**Direction:** Rewrite the whole listing below with "info icon" substituted for "help icon", keeping everything else as it is. Leave the pictures out.

(Word and element pointing entries)

***

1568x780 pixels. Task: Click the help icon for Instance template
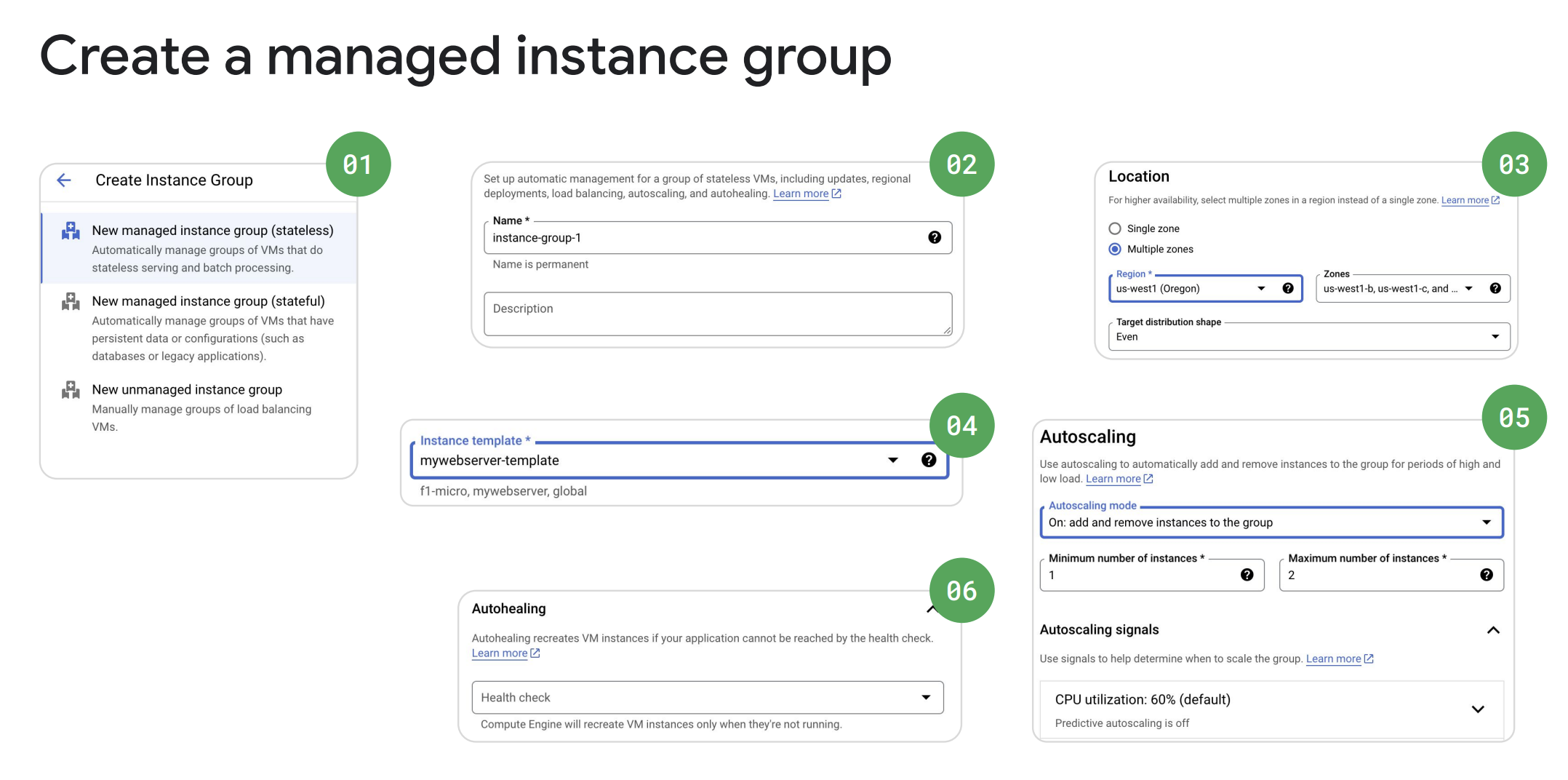pyautogui.click(x=929, y=460)
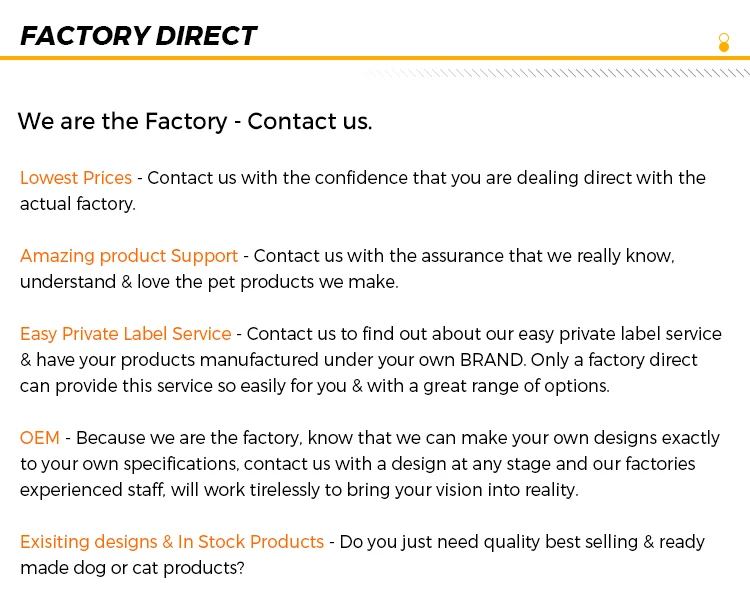
Task: Click 'made dog or cat products?' text
Action: click(132, 568)
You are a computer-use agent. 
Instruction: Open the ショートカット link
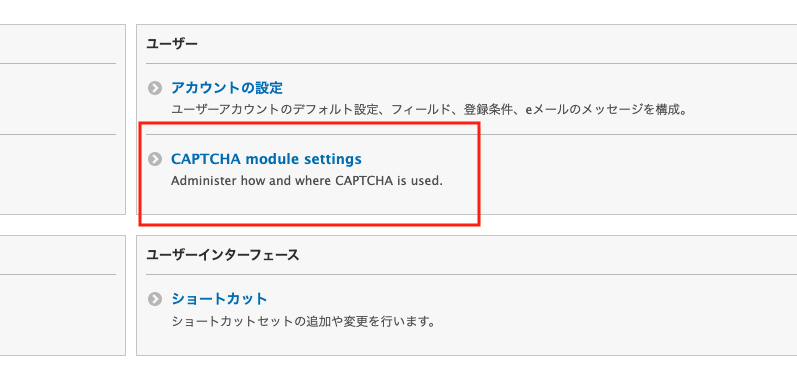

***

**Answer to the problem:**
1568x780 pixels. Task: Click the info icon for Instance template
pyautogui.click(x=929, y=460)
Task: Click 'made dog or cat products?' text
Action: click(132, 568)
You are a computer-use agent. 
Instruction: Open the ショートカット link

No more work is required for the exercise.